In the four years between when I started and ended college, desktop computers became not only heard-of but usable. I resisted then, because they were cumbersome, but after I was sick and in the hospital in seminary, my friend led me by the hand and showed me how to use the computers in the computer lab so I could make up the work I’d missed — and I was sold.

I got my books out, parked myself at a computer and researched and wrote a 10-page paper that earned an A-minus in eight hours and I didn’t have to go back and type it on a typewriter.

I don’t want to give up my flat screen color TV, and as a middle aged woman, I also want my central air conditioning.

No time period was the perfect time, no technology or medical treatment made so perfect that new technology won’t be needed, and no music genre will be the perfect music genre.

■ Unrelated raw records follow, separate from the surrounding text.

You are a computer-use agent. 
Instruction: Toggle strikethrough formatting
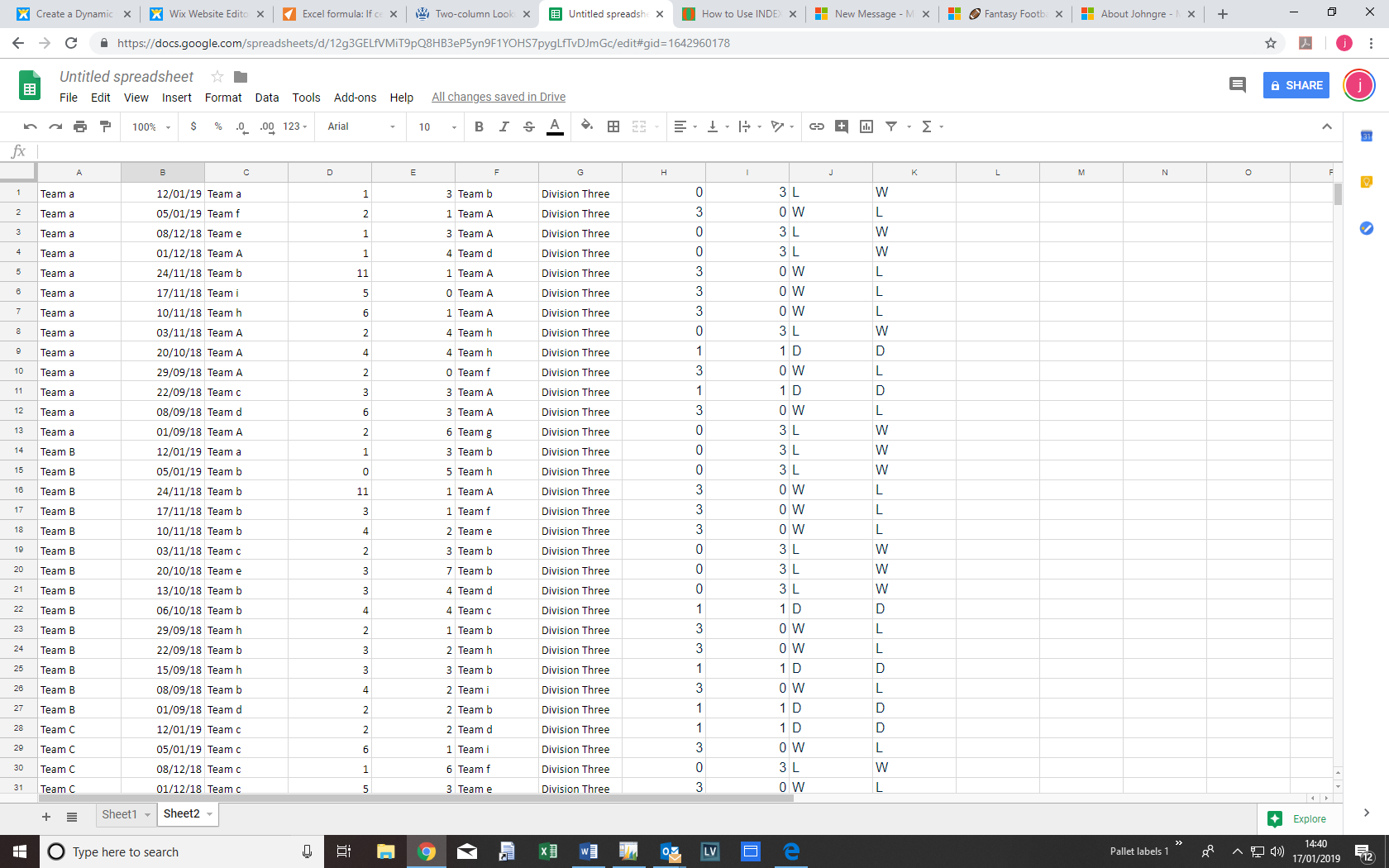click(528, 126)
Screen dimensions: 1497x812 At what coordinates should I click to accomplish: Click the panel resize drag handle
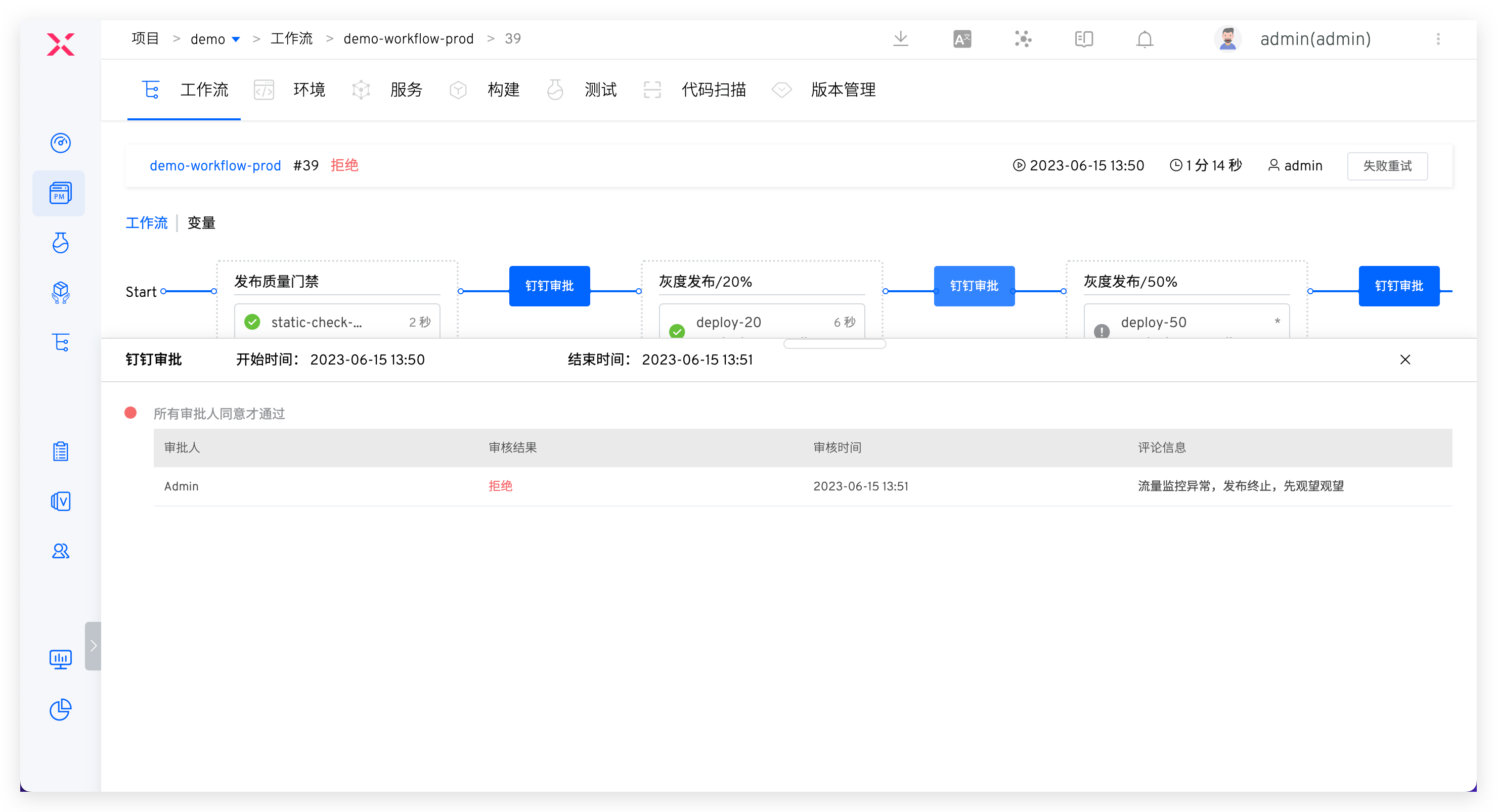point(834,344)
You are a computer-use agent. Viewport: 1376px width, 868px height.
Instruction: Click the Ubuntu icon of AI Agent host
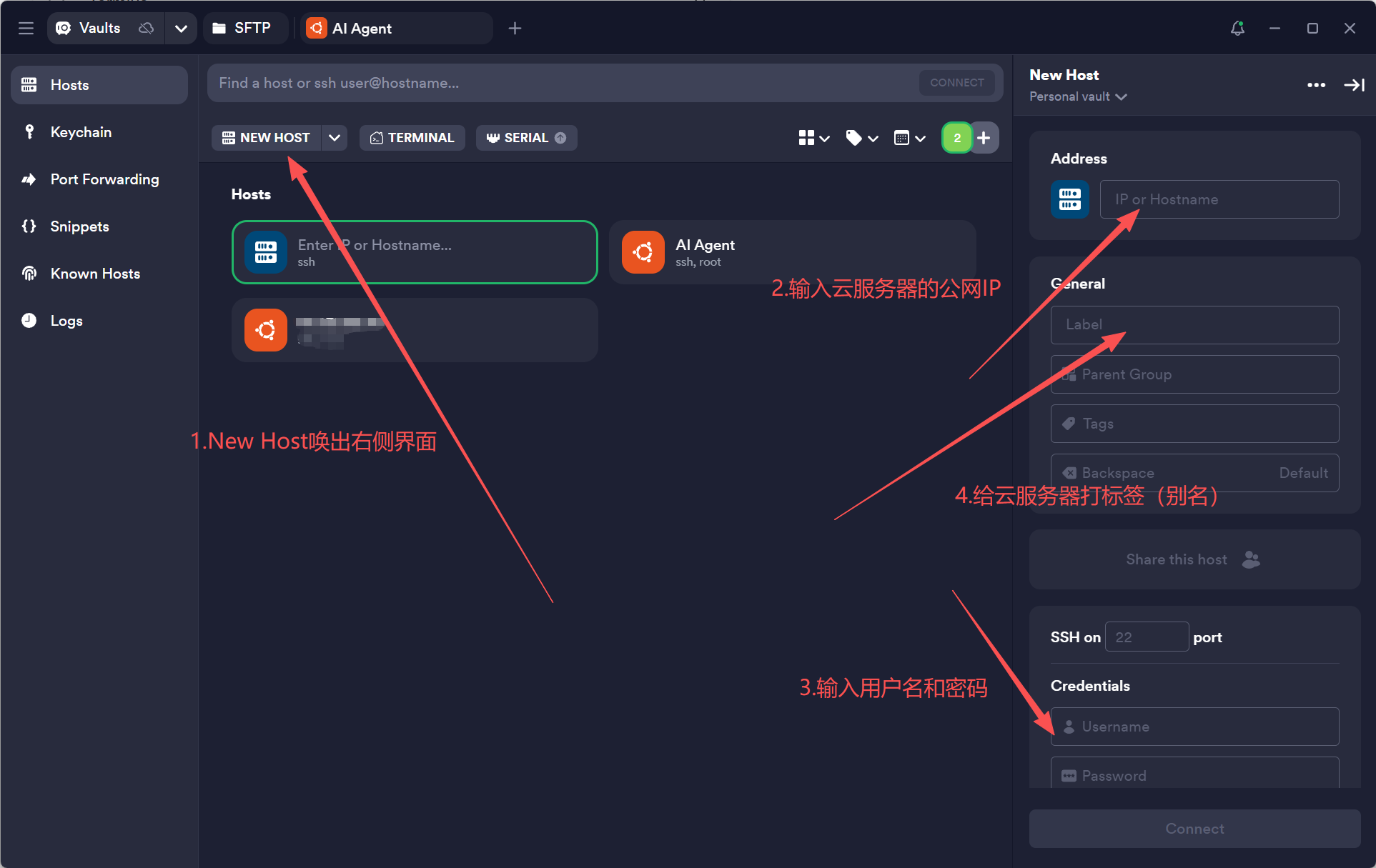pos(643,252)
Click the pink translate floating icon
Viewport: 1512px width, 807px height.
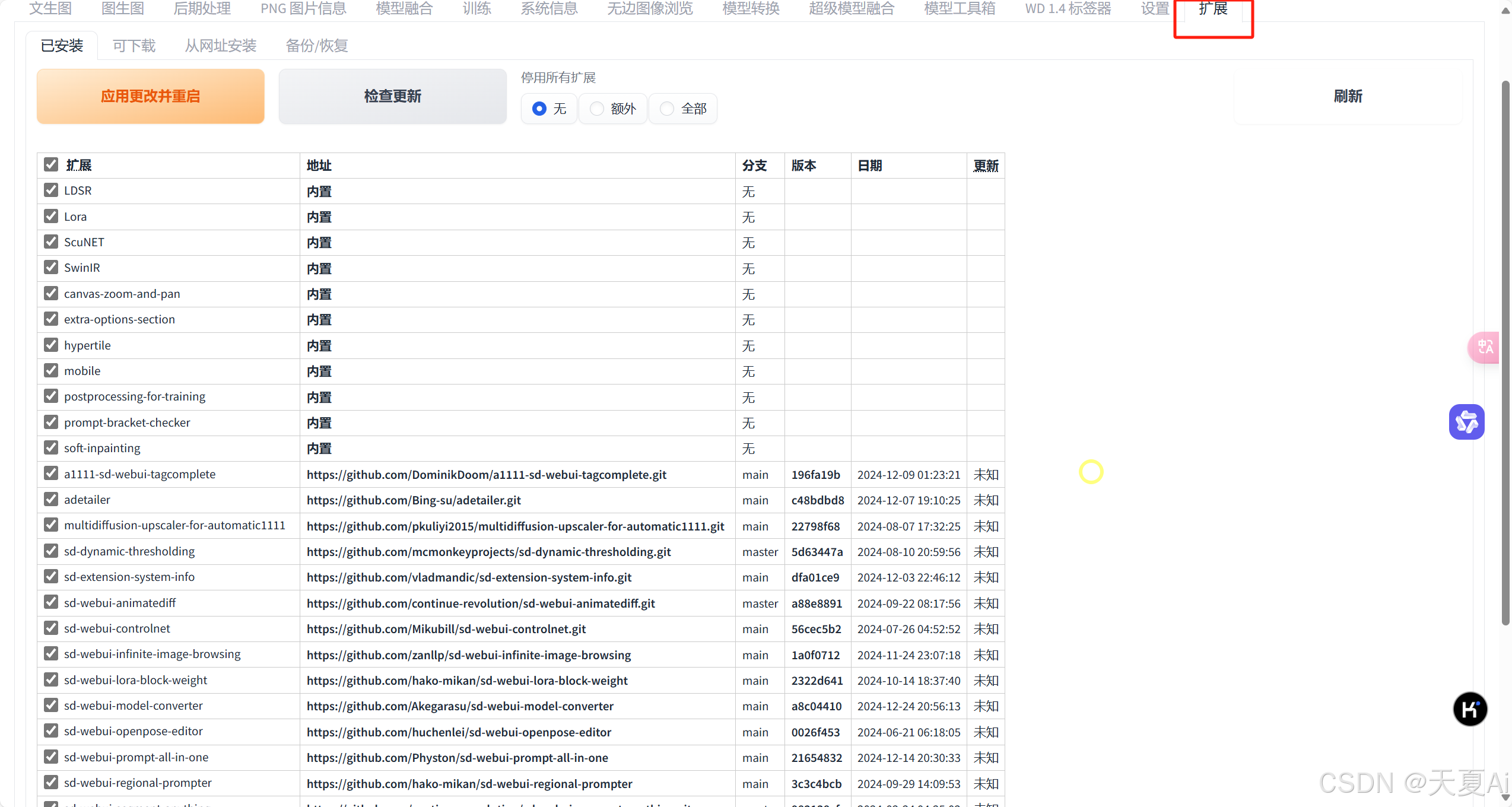point(1485,347)
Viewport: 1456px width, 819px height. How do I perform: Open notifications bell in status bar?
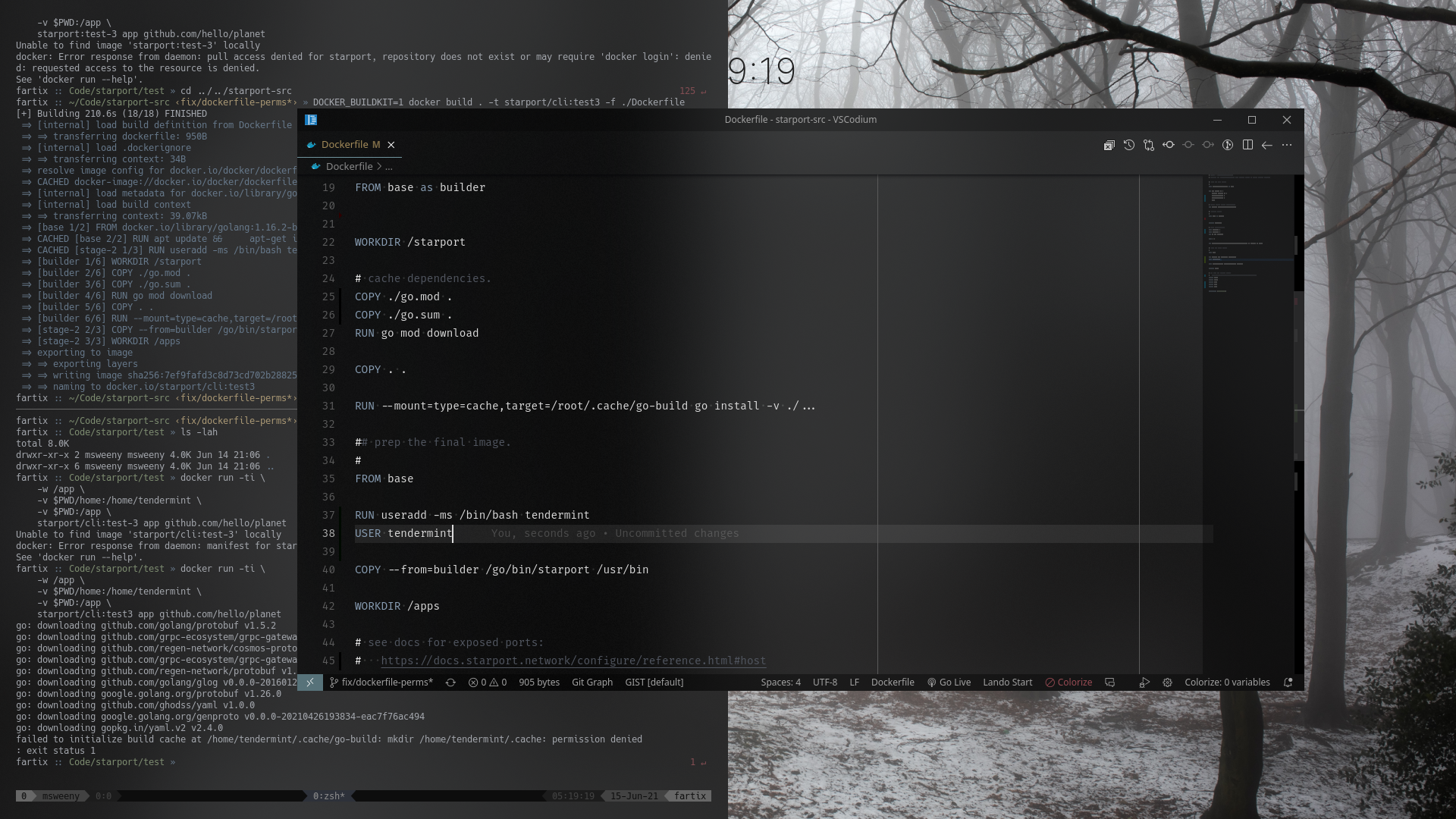(1288, 682)
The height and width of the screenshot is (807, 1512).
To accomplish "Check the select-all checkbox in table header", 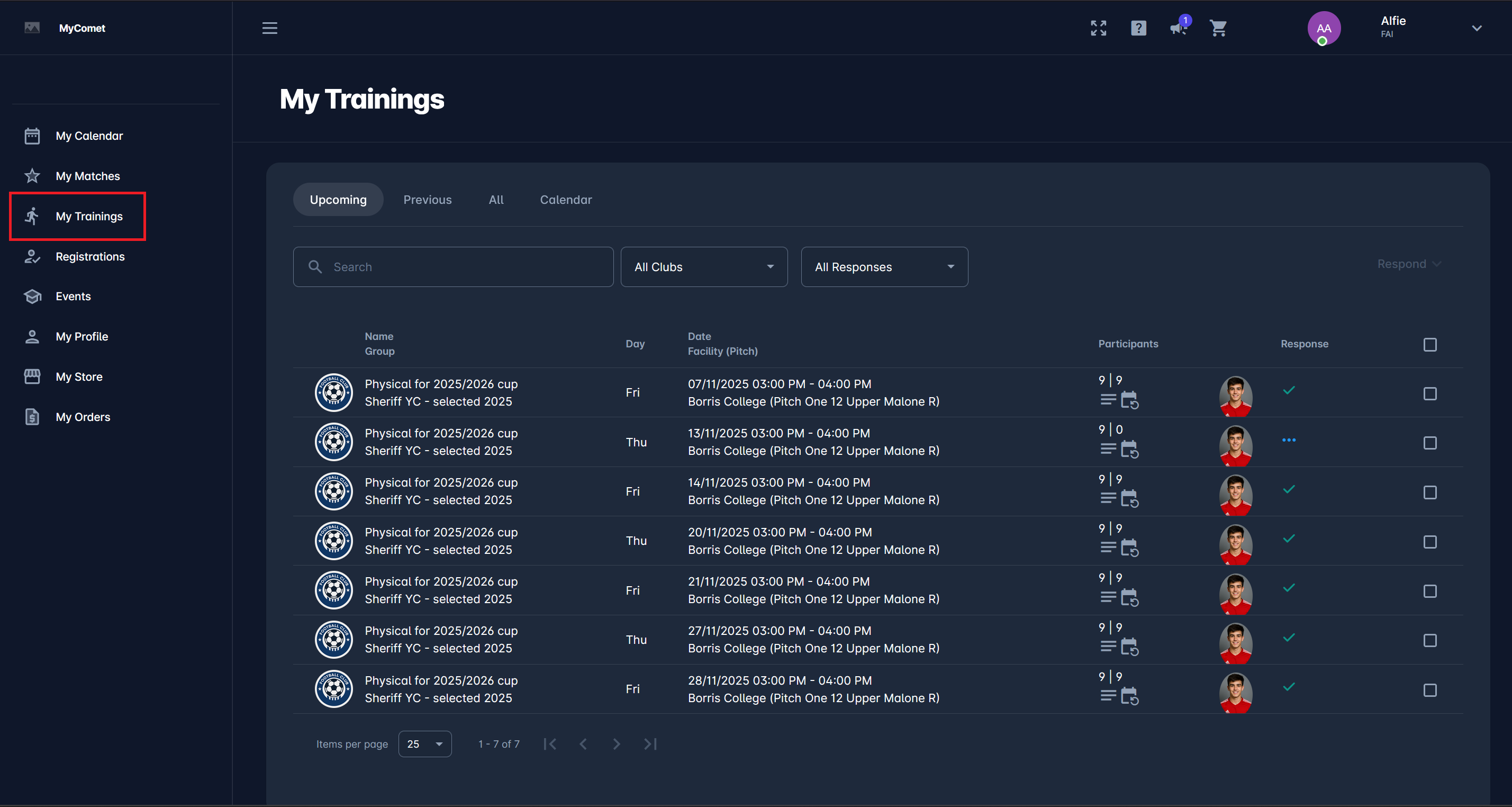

In Ecclesiastes, Qohelet (often translated as The Teacher) says “A generation goes, and a generation comes, but the earth remains forever. The sun rises and the sun goes down, and hurries to the place where it rises.” (1:4-5) This is not a fatalistic view of the world, but a promise that while grass withers and flowers fade, the Word of God will remain forever (I Peter 24-25). It also means that, whatever generation you belong to, God’s steadfast love endures forever (see Psalms 136).

For those experiencing, either in their churches or within their families, a so-called “generation gap,” I invite you to celebrate together the God whose word and love will never change.

This may mean, young folks, singing some old-time hymns at worship, and older folks, you may have to learn some praise music you don’t know.

In our church fellowships, young folks can respect that Vietnam, Korea, WW II and the Depression were life-altering events for the older folks, and older folks can respect that a youth’s perspective will be different — and often equally insightful.

For worship, we can be up-to-date without having to sacrifice tradition, and vice versa. Rather than trying to get others to change, maybe the best response is to pray for God to change our own hearts and love each other as God would have us do.